If you plan to roast your own malt, the first step is to obtain the grain that you are going to roast. In general this involves obtaining uncrushed pale malt, which you can get from your local homebrew store or online.
If you are starting with raw barley, you'll need to germinate first. That's a whole ‘nother can of worms. If it's already been germinated and malted, you're good to go.
It’s important to let the grain sit for around two weeks before roasting, normally in a brown paper bag. This step can seem like a pain, but it is essential for that all harsh aromatics escape. If the grain is not left to sit, then it may give a negative flavor to the batch of beer.

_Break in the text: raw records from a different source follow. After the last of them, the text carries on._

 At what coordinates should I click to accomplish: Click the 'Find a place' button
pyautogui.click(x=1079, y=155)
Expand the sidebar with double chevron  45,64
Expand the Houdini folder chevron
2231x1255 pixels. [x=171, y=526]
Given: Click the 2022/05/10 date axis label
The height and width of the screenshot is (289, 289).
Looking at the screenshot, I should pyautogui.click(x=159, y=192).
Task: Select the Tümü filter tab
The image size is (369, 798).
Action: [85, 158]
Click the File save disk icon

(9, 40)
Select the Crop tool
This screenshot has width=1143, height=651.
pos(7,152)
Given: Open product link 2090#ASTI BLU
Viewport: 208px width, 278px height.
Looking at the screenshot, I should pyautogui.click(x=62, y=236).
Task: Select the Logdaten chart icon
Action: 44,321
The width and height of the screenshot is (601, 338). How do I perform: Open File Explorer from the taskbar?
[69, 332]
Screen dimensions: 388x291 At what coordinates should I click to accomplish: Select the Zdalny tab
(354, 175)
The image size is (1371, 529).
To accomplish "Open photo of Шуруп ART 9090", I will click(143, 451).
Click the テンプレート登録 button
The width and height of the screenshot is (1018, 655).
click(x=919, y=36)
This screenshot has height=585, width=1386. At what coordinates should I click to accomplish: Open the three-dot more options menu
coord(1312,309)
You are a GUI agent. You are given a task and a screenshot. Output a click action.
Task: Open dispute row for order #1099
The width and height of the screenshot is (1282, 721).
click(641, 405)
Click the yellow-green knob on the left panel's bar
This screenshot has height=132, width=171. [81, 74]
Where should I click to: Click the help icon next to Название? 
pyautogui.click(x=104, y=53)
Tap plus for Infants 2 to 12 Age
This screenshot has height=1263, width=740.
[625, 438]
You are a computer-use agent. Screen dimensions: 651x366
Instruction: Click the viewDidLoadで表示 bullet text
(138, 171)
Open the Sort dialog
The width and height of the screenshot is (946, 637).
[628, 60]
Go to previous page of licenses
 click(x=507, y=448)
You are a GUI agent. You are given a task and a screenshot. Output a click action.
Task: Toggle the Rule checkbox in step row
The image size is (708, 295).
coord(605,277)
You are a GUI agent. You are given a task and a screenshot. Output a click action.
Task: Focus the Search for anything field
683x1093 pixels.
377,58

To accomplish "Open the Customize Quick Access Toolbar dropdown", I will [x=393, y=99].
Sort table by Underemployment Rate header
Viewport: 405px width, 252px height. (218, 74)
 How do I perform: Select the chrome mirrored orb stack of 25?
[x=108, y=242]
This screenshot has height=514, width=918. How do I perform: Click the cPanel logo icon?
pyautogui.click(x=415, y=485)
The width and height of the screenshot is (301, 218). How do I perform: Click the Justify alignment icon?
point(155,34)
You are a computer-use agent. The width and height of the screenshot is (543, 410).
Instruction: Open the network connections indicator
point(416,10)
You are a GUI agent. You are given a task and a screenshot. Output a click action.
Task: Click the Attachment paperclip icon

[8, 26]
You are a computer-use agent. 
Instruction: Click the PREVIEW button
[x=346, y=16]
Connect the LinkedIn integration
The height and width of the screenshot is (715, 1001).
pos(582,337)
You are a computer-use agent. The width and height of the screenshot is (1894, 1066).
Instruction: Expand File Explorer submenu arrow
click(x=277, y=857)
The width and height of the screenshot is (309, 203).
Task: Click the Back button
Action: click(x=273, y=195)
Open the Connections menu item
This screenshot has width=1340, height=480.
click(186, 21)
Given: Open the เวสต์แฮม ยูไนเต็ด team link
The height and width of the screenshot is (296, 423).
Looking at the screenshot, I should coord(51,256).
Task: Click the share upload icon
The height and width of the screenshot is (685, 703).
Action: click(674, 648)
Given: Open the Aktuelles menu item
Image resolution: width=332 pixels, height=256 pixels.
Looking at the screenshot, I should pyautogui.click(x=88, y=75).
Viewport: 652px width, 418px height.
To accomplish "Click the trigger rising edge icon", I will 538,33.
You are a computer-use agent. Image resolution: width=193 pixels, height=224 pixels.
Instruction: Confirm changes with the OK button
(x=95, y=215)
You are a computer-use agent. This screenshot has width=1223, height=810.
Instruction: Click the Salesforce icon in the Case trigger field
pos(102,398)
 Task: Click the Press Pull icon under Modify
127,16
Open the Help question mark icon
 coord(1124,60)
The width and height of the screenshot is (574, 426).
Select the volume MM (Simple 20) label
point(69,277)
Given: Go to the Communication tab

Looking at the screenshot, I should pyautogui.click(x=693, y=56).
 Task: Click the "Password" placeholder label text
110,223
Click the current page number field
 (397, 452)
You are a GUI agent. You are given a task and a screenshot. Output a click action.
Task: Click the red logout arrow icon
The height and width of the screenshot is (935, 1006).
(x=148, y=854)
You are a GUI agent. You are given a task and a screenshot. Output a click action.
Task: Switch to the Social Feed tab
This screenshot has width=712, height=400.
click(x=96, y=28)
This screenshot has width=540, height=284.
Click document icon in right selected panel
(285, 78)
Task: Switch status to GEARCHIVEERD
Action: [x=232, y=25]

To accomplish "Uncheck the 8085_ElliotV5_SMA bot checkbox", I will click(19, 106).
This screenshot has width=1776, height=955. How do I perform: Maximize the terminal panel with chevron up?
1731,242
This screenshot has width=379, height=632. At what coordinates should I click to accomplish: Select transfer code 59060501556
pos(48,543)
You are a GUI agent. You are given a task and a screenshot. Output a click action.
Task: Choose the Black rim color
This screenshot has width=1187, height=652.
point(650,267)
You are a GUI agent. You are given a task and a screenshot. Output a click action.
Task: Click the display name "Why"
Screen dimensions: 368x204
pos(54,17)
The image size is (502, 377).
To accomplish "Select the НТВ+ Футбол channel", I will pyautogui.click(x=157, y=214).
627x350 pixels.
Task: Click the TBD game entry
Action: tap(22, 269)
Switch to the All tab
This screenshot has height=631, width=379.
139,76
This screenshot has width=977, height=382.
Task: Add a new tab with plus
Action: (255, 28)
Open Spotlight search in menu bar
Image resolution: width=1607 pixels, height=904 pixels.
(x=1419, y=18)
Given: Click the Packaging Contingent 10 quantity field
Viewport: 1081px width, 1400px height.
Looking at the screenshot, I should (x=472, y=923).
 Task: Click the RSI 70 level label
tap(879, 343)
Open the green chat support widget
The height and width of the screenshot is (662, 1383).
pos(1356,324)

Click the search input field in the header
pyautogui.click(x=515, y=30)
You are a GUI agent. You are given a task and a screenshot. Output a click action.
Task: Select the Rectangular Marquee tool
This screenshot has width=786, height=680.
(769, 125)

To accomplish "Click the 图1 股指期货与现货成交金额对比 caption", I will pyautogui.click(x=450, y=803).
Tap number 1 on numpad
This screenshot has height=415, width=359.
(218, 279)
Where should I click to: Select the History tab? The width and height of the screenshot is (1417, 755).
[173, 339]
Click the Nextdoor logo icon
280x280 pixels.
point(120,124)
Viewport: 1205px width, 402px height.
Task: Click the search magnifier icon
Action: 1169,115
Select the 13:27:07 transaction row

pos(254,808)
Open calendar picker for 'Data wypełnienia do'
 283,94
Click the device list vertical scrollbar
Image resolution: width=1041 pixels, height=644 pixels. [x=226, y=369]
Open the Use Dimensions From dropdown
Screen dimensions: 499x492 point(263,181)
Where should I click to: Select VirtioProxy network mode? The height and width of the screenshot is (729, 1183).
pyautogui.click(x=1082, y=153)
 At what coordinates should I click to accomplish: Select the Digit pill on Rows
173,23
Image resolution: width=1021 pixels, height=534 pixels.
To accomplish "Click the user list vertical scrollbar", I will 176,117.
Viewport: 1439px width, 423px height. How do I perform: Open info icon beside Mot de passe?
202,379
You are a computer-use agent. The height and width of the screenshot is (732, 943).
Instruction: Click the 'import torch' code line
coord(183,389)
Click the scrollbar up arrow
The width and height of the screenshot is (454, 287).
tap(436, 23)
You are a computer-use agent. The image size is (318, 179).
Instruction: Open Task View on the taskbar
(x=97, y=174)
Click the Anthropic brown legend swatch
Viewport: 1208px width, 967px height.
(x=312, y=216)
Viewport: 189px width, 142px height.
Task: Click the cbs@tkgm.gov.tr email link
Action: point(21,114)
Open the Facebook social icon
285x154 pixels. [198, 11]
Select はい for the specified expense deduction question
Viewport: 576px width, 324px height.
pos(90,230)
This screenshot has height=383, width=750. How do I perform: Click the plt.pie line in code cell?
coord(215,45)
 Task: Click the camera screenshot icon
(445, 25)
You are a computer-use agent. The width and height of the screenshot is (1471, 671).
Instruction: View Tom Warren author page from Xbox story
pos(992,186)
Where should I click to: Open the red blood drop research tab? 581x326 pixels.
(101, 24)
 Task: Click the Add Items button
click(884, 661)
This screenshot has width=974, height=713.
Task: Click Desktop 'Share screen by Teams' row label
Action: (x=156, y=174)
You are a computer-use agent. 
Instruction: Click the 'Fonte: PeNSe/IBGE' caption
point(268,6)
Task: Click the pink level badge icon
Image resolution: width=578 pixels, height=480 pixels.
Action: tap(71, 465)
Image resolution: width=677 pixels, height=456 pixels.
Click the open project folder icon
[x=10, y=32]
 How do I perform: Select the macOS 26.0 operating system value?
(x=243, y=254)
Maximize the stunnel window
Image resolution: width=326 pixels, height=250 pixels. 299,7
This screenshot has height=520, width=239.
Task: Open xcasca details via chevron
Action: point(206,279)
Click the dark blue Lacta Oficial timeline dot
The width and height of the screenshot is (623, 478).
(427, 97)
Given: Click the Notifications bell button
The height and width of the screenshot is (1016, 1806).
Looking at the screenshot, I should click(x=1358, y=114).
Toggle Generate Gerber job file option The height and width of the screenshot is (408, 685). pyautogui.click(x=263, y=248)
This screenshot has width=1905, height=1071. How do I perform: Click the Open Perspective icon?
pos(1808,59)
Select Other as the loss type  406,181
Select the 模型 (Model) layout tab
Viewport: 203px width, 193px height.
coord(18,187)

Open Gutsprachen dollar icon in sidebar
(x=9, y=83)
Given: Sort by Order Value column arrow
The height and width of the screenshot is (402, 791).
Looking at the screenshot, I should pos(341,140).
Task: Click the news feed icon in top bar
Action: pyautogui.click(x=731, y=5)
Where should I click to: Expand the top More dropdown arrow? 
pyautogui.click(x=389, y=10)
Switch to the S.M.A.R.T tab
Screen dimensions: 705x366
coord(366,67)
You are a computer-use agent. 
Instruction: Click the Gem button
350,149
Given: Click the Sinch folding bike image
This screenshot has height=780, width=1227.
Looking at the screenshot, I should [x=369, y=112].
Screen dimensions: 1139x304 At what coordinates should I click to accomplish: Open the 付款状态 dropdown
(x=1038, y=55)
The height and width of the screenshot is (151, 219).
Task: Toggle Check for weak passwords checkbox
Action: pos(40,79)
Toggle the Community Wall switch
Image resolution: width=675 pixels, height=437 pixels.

The roasting reaction of malt takes advantage of a reaction known as the Maillard Reaction. This process results in the production of a range of both color and flavor compounds as the malt browns. The compounds produced act to stabilize beer, resulting in decreased levels of oxidation.
Basic Roasting Process
The process of roasting can be done within a normal kitchen oven, although a fan forced oven should be used if the option is available.
You can use a range of trays for roasting grains, but the most effective ones are stainless steel baskets, as these allow the temperature to be circulated evenly. However, if you are wet toasting grains, you may want to consider using a stainless steel pan instead.
If you plan to roast malt on a regular basis, it is advisable to always use the same amount of grains in each pan, and designate a pan only for grain roast. There's no need to get roast chicken or frozen pizza into your malt, although in a high volume of grain, it probably won't make much of a difference. This makes the outcome more consistent, making it easier to change little things about your recipe to fine tune it.
In addition you will need a thermometer to place inside the oven to ensure the correct temperature is being reached. As a general rule, it is a bad idea to rely on the thermometer that is present on the oven, as these are often unreliable and may give you incorrect results. Consistency is key if you want to learn to improve your malting process.
To actually do the roasting, the malt is placed within the pans and left in the oven until the time is completed. The specific temperature and time that are used depend on the recipe that you are following. For example, a temperature of 275 degrees Fahrenheit for an hour will produce a taste and aroma that is lightly nutty.
The final outcome will also depend on the specific variety of malt that is used, and recipes will often specify a particular type of malt.
Dry Toasting Versus Wet Roasting
There are two main approaches used for roasting malt. These are dry toasting and wet toasting. Wet toasting involves soaking the malt within water for around an hour before it is roasted. This process results in a slightly different final flavor. In particular, wet malt tends to produce a caramel flavor, as some starch conversion occurs. Additionally, wet toasting takes longer than dry toasting, and may take as much as two hours, depending on the recipe used.
Personally, I haven't tried roasting my own malt at home yet. I just moved and haven't really got my brewing stuff set up yet. However, eventually I'd like to experiment with growing my own hops & barley, roasting my own malt, and even experimenting with wild yeast in my area. For now, I'm sticking with all grain brew recipe kits.